Exercise details
Of all the lines below, output only those starting at the one with "This screenshot has height=552, width=953." and ending at the one with "The height and width of the screenshot is (1729, 828).", both ends included, exactly as written.

(Stored records)
****

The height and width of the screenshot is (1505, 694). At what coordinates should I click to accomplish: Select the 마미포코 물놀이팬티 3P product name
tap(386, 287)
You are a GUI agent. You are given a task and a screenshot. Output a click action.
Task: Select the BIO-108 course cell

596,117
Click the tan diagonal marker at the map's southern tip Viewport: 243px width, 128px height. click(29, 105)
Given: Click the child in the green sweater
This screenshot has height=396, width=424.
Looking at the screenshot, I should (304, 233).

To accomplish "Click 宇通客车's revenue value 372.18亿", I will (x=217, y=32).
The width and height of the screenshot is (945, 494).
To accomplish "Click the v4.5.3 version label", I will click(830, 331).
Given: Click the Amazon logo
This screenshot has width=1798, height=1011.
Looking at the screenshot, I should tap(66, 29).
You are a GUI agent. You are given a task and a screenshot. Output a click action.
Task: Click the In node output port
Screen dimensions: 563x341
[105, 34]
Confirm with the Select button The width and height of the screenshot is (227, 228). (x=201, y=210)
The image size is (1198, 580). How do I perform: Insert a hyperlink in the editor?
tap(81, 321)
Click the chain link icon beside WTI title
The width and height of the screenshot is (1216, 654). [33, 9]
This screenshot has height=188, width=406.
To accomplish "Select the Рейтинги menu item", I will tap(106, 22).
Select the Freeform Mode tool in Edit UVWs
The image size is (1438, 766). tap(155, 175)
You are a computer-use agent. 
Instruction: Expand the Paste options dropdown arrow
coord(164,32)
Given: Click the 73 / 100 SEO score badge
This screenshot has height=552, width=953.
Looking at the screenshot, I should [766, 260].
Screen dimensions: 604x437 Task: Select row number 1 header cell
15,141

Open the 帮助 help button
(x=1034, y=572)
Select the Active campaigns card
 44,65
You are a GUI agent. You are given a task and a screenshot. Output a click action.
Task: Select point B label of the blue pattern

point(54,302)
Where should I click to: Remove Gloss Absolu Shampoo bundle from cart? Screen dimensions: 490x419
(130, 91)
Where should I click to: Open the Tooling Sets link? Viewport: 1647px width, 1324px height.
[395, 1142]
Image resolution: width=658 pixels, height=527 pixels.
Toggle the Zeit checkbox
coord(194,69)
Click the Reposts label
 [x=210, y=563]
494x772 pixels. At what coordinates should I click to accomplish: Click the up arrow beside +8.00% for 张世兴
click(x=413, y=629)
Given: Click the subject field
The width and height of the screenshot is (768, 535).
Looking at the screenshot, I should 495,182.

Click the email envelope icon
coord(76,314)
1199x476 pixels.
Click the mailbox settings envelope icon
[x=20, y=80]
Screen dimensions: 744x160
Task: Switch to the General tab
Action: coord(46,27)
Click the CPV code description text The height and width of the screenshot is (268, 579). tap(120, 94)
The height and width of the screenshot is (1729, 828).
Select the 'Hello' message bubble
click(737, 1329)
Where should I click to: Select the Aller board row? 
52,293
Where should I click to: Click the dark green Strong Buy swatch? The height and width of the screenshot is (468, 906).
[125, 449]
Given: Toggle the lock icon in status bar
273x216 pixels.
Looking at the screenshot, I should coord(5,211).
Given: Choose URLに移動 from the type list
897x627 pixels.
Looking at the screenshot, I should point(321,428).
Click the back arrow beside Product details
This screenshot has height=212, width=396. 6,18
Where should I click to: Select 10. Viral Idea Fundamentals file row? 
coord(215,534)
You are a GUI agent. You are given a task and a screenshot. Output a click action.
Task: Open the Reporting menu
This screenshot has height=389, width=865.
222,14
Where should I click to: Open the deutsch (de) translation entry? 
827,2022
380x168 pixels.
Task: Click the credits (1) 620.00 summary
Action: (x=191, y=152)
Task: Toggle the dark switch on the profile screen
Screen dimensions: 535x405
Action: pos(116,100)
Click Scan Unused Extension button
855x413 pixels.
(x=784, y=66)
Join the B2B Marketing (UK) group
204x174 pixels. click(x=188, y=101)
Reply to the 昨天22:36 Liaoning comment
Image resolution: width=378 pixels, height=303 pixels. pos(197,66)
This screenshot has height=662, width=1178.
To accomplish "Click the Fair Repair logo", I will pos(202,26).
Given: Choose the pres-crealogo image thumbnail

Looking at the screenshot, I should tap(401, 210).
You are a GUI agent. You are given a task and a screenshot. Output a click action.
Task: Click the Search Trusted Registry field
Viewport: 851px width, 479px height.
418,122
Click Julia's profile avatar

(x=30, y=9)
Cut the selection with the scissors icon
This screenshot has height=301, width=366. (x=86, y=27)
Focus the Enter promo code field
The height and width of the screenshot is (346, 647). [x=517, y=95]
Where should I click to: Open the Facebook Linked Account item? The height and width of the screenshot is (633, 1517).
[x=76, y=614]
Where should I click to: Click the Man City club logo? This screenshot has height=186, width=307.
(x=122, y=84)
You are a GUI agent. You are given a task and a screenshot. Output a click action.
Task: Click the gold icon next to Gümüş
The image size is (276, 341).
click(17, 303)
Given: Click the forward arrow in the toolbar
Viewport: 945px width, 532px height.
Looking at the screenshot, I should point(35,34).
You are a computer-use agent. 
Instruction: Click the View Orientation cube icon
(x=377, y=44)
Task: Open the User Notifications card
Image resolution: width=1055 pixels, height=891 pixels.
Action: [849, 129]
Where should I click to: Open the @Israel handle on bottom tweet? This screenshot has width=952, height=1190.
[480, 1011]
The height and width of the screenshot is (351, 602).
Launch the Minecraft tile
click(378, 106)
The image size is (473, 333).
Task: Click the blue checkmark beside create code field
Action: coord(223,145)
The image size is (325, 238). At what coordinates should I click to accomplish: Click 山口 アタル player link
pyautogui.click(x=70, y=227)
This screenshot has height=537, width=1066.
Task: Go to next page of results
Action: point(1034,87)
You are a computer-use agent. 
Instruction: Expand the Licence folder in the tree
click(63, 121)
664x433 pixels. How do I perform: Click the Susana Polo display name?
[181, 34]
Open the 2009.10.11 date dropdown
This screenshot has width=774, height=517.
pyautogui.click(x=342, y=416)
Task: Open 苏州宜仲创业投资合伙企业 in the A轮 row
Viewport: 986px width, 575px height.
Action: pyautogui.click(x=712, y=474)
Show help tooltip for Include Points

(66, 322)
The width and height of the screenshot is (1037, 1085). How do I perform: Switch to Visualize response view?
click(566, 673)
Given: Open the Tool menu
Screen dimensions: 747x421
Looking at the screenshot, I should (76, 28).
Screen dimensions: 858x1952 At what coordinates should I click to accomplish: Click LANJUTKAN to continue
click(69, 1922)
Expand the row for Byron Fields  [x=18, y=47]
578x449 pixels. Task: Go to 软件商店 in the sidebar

****

Result
This screenshot has height=552, width=953.
Looking at the screenshot, I should [766, 260].
Screen dimensions: 604x437 Task: Select row number 1 header cell
15,141

Open the 帮助 help button
(x=1034, y=572)
Select the Active campaigns card
 44,65
You are a GUI agent. You are given a task and a screenshot. Output a click action.
Task: Select point B label of the blue pattern

point(54,302)
Where should I click to: Remove Gloss Absolu Shampoo bundle from cart? Screen dimensions: 490x419
(130, 91)
Where should I click to: Open the Tooling Sets link? Viewport: 1647px width, 1324px height.
[395, 1142]
Image resolution: width=658 pixels, height=527 pixels.
Toggle the Zeit checkbox
coord(194,69)
Click the Reposts label
 [x=210, y=563]
494x772 pixels. At what coordinates should I click to accomplish: Click the up arrow beside +8.00% for 张世兴
click(x=413, y=629)
Given: Click the subject field
The width and height of the screenshot is (768, 535).
Looking at the screenshot, I should 495,182.

Click the email envelope icon
coord(76,314)
1199x476 pixels.
Click the mailbox settings envelope icon
[x=20, y=80]
Screen dimensions: 744x160
Task: Switch to the General tab
Action: coord(46,27)
Click the CPV code description text The height and width of the screenshot is (268, 579). tap(120, 94)
The height and width of the screenshot is (1729, 828).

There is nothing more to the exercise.